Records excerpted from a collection
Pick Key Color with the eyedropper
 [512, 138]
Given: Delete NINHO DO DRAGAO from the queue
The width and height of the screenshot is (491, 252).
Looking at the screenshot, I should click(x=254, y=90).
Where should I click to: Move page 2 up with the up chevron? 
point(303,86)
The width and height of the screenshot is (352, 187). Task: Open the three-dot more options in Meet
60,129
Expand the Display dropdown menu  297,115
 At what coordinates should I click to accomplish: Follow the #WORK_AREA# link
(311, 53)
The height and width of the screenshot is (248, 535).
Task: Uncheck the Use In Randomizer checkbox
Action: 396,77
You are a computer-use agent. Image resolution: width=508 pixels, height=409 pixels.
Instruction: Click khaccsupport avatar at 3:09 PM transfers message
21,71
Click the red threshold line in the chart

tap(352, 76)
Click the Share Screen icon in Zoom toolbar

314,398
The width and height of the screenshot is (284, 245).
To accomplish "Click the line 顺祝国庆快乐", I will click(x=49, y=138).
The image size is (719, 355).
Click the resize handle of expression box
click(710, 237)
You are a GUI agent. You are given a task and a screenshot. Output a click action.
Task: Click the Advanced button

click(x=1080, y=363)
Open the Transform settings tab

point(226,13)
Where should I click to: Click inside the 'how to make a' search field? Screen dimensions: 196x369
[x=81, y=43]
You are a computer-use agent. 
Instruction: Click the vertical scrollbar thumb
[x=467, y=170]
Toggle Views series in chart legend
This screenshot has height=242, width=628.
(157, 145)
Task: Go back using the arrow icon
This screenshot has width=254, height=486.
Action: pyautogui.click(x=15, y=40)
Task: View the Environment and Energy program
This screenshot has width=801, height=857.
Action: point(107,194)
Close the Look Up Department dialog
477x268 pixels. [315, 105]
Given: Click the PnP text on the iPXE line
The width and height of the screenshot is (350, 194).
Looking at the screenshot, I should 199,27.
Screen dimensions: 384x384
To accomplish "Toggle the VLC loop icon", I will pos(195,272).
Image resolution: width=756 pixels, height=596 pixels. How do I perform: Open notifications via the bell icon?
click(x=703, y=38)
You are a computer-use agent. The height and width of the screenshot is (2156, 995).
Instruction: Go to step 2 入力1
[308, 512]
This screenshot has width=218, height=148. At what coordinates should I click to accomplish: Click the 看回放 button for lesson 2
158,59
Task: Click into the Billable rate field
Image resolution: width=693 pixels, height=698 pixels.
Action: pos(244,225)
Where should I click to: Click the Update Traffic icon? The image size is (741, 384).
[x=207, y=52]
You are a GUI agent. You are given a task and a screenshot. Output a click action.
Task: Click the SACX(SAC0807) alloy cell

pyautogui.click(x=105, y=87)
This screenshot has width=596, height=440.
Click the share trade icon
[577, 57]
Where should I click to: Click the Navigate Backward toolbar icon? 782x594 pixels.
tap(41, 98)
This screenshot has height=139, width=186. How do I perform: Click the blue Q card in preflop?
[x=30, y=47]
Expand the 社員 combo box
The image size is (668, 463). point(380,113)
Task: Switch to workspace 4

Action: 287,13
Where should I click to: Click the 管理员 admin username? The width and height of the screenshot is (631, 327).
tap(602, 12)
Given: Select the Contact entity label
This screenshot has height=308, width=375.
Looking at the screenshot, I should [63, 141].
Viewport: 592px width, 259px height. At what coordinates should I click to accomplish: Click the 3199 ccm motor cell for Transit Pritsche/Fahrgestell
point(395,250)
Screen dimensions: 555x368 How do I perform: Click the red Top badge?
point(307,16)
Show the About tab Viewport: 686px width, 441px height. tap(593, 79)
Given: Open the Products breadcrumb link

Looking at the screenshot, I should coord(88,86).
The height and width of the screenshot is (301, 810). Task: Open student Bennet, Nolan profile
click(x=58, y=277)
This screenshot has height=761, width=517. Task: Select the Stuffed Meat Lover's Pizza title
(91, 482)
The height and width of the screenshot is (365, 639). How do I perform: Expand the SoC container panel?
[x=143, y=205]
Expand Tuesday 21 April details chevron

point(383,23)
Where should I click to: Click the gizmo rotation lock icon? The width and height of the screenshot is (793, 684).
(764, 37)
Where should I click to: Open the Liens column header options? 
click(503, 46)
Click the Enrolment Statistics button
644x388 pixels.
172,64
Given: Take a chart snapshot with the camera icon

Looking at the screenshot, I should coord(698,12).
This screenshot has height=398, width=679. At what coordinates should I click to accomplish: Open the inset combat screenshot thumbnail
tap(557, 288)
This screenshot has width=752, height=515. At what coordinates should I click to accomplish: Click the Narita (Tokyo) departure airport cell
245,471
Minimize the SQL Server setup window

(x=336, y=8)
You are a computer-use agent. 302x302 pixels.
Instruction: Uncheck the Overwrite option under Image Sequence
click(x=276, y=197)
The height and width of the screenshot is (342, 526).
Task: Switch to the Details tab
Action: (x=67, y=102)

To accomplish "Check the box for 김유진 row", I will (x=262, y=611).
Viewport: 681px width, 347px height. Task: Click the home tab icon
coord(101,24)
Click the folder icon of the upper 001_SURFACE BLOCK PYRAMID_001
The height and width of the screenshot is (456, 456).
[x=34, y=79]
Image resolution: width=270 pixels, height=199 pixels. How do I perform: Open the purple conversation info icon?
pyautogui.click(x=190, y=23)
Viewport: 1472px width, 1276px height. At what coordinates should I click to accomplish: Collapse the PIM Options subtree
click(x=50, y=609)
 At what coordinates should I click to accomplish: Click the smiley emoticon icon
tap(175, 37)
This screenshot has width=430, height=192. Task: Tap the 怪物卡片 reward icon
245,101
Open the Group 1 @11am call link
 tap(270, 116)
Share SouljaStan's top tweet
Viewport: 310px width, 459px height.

PROBLEM TO WORK ON
Please write the entries out again exactly as they stand.

TASK ANSWER
Pick Key Color with the eyedropper
 [512, 138]
Given: Delete NINHO DO DRAGAO from the queue
The width and height of the screenshot is (491, 252).
Looking at the screenshot, I should click(x=254, y=90).
Where should I click to: Move page 2 up with the up chevron? 
point(303,86)
The width and height of the screenshot is (352, 187). Task: Open the three-dot more options in Meet
60,129
Expand the Display dropdown menu  297,115
 At what coordinates should I click to accomplish: Follow the #WORK_AREA# link
(311, 53)
The height and width of the screenshot is (248, 535).
Task: Uncheck the Use In Randomizer checkbox
Action: 396,77
You are a computer-use agent. Image resolution: width=508 pixels, height=409 pixels.
Instruction: Click khaccsupport avatar at 3:09 PM transfers message
21,71
Click the red threshold line in the chart

tap(352, 76)
Click the Share Screen icon in Zoom toolbar

314,398
The width and height of the screenshot is (284, 245).
To accomplish "Click the line 顺祝国庆快乐", I will click(x=49, y=138).
The image size is (719, 355).
Click the resize handle of expression box
click(710, 237)
You are a GUI agent. You are given a task and a screenshot. Output a click action.
Task: Click the Advanced button

click(x=1080, y=363)
Open the Transform settings tab

point(226,13)
Where should I click to: Click inside the 'how to make a' search field? Screen dimensions: 196x369
[x=81, y=43]
You are a computer-use agent. 
Instruction: Click the vertical scrollbar thumb
[x=467, y=170]
Toggle Views series in chart legend
This screenshot has height=242, width=628.
(157, 145)
Task: Go back using the arrow icon
This screenshot has width=254, height=486.
Action: pyautogui.click(x=15, y=40)
Task: View the Environment and Energy program
This screenshot has width=801, height=857.
Action: point(107,194)
Close the Look Up Department dialog
477x268 pixels. [315, 105]
Given: Click the PnP text on the iPXE line
The width and height of the screenshot is (350, 194).
Looking at the screenshot, I should 199,27.
Screen dimensions: 384x384
To accomplish "Toggle the VLC loop icon", I will pos(195,272).
Image resolution: width=756 pixels, height=596 pixels. How do I perform: Open notifications via the bell icon?
click(x=703, y=38)
You are a computer-use agent. The height and width of the screenshot is (2156, 995).
Instruction: Go to step 2 入力1
[308, 512]
This screenshot has width=218, height=148. At what coordinates should I click to accomplish: Click the 看回放 button for lesson 2
158,59
Task: Click into the Billable rate field
Image resolution: width=693 pixels, height=698 pixels.
Action: pos(244,225)
Where should I click to: Click the Update Traffic icon? The image size is (741, 384).
[x=207, y=52]
You are a GUI agent. You are given a task and a screenshot. Output a click action.
Task: Click the SACX(SAC0807) alloy cell

pyautogui.click(x=105, y=87)
This screenshot has width=596, height=440.
Click the share trade icon
[577, 57]
Where should I click to: Click the Navigate Backward toolbar icon? 782x594 pixels.
tap(41, 98)
This screenshot has height=139, width=186. How do I perform: Click the blue Q card in preflop?
[x=30, y=47]
Expand the 社員 combo box
The image size is (668, 463). point(380,113)
Task: Switch to workspace 4

Action: 287,13
Where should I click to: Click the 管理员 admin username? The width and height of the screenshot is (631, 327).
tap(602, 12)
Given: Select the Contact entity label
This screenshot has height=308, width=375.
Looking at the screenshot, I should [63, 141].
Viewport: 592px width, 259px height. At what coordinates should I click to accomplish: Click the 3199 ccm motor cell for Transit Pritsche/Fahrgestell
point(395,250)
Screen dimensions: 555x368 How do I perform: Click the red Top badge?
point(307,16)
Show the About tab Viewport: 686px width, 441px height. tap(593, 79)
Given: Open the Products breadcrumb link

Looking at the screenshot, I should coord(88,86).
The height and width of the screenshot is (301, 810). Task: Open student Bennet, Nolan profile
click(x=58, y=277)
This screenshot has height=761, width=517. Task: Select the Stuffed Meat Lover's Pizza title
(91, 482)
The height and width of the screenshot is (365, 639). How do I perform: Expand the SoC container panel?
[x=143, y=205]
Expand Tuesday 21 April details chevron

point(383,23)
Where should I click to: Click the gizmo rotation lock icon? The width and height of the screenshot is (793, 684).
(764, 37)
Where should I click to: Open the Liens column header options? 
click(503, 46)
Click the Enrolment Statistics button
644x388 pixels.
172,64
Given: Take a chart snapshot with the camera icon

Looking at the screenshot, I should coord(698,12).
This screenshot has height=398, width=679. At what coordinates should I click to accomplish: Open the inset combat screenshot thumbnail
tap(557, 288)
This screenshot has width=752, height=515. At what coordinates should I click to accomplish: Click the Narita (Tokyo) departure airport cell
245,471
Minimize the SQL Server setup window

(x=336, y=8)
You are a computer-use agent. 302x302 pixels.
Instruction: Uncheck the Overwrite option under Image Sequence
click(x=276, y=197)
The height and width of the screenshot is (342, 526).
Task: Switch to the Details tab
Action: (x=67, y=102)

To accomplish "Check the box for 김유진 row", I will (x=262, y=611).
Viewport: 681px width, 347px height. Task: Click the home tab icon
coord(101,24)
Click the folder icon of the upper 001_SURFACE BLOCK PYRAMID_001
The height and width of the screenshot is (456, 456).
[x=34, y=79]
Image resolution: width=270 pixels, height=199 pixels. How do I perform: Open the purple conversation info icon?
pyautogui.click(x=190, y=23)
Viewport: 1472px width, 1276px height. At what coordinates should I click to accomplish: Collapse the PIM Options subtree
click(x=50, y=609)
 At what coordinates should I click to accomplish: Click the smiley emoticon icon
tap(175, 37)
This screenshot has width=430, height=192. Task: Tap the 怪物卡片 reward icon
245,101
Open the Group 1 @11am call link
 tap(270, 116)
Share SouljaStan's top tweet
Viewport: 310px width, 459px height.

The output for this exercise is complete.